Dinutuximab Beta Versus Naxitamab in the Treatment of Relapsed/Refractory Neuroblastoma in Patients with Stable Disease, Minor Response or Partial Response and Disease in Bone or Bone Marrow: Systematic Review and Matching-Adjusted Indirect Comparison
Objective: Dinutuximab beta (DB) and naxitamab (NAXI) with GM-CSF are used for maintenance treatment of relapsed/refractory neuroblastoma. The objective of this study was to systematically assess comparative efficacy of the two therapies within their designated indications in accordance with established clinical guidelines. Methods: Relevant evidence was identified in systematic literature review. Individual patient data (IPD) from prospective clinical trials of DB were assessed and data on patients with disease in bone or bone marrow, as assessed in MRI, CT, mIBG or biopsy, with incomplete response to previous therapy were included. Patients with complete response, progressive disease and/or soft tissue disease were excluded. DB population was adjusted for sex, MYCN amplification, disease type (relapsed, refractory), and disease site (bone marrow and/or bone) to balance aggregated characteristics of NAXI population. More characteristics were included in sensitivity analyses, including DB treatment without interleukin-2, as currently recommended. Overall response rate (ORR) was assessed as best response. Results: Aggregated data for NAXI from Study 201 (n = 52) and Study 230 (n = 38) and IPD from DB studies (APN311-202, APN311-304, c = 77) met the inclusion criteria. Compared to NAXI, DB significantly extended progression-free survival (PFS): hazard ratio, DB vs. NAXI of 0.47 (95% CI: 0.26 to 0.87, p = 0.015). ORR was 60.1% (95% CI: 48.5% to 71.6%) for DB vs. 43.3% (33.1% to 53.6%) for NAXI (ORR odds ratio, DB vs. NAXI was 1.97, 95% CI: 1.02 to 3.80, p = 0.044). Sensitivity analyses and unadjusted comparisons supported the results. Conclusion: In the indirect comparison, dinutuximab beta significantly extended PFS and increased ORR compared to naxitamab.

Work task:
From the abstract above, list every clinical study it names as a data source, along with the therapy each one studied.

Provided material:
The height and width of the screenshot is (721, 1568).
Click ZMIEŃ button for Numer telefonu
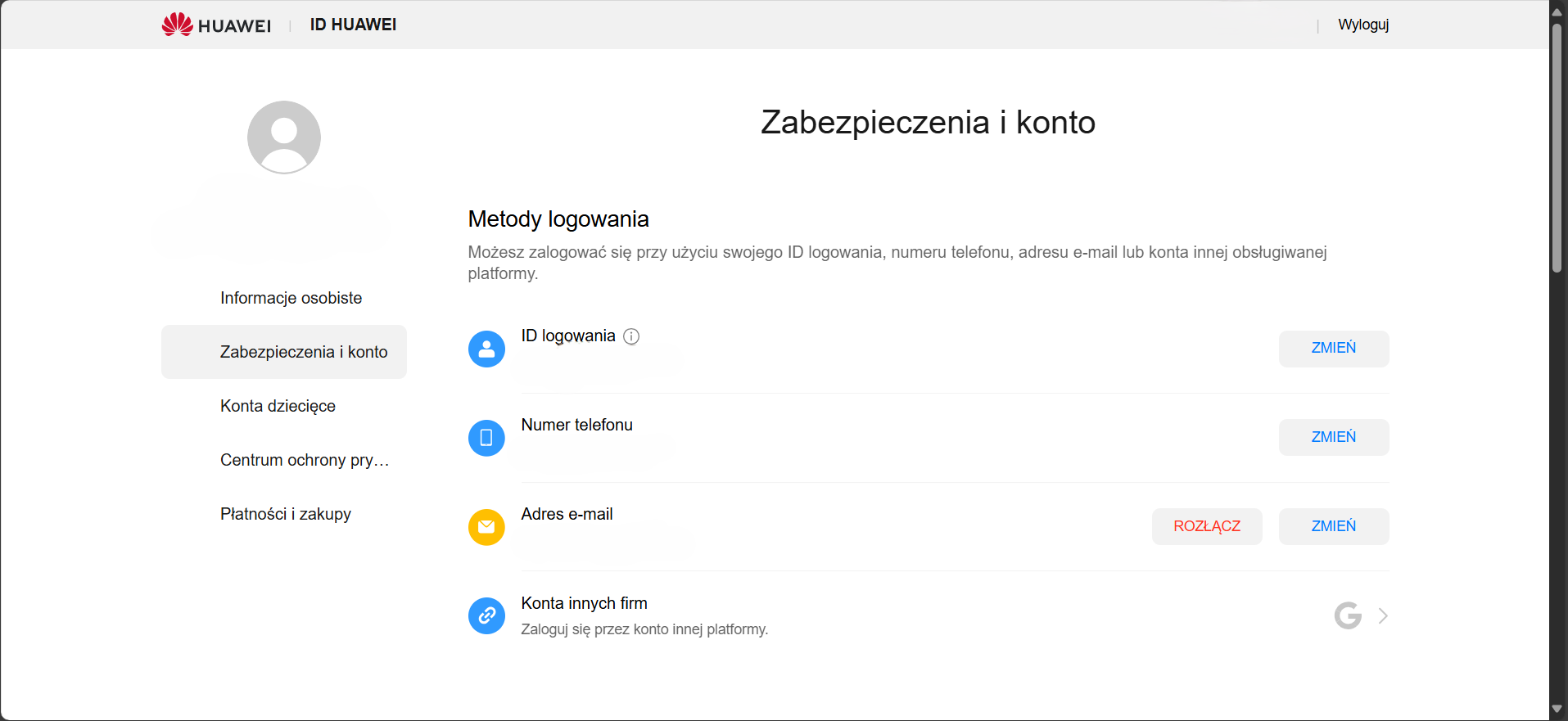tap(1334, 437)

Solution:
- Study 201: naxitamab (NAXI)
- Study 230: naxitamab (NAXI)
- APN311-202: dinutuximab beta (DB)
- APN311-304: dinutuximab beta (DB)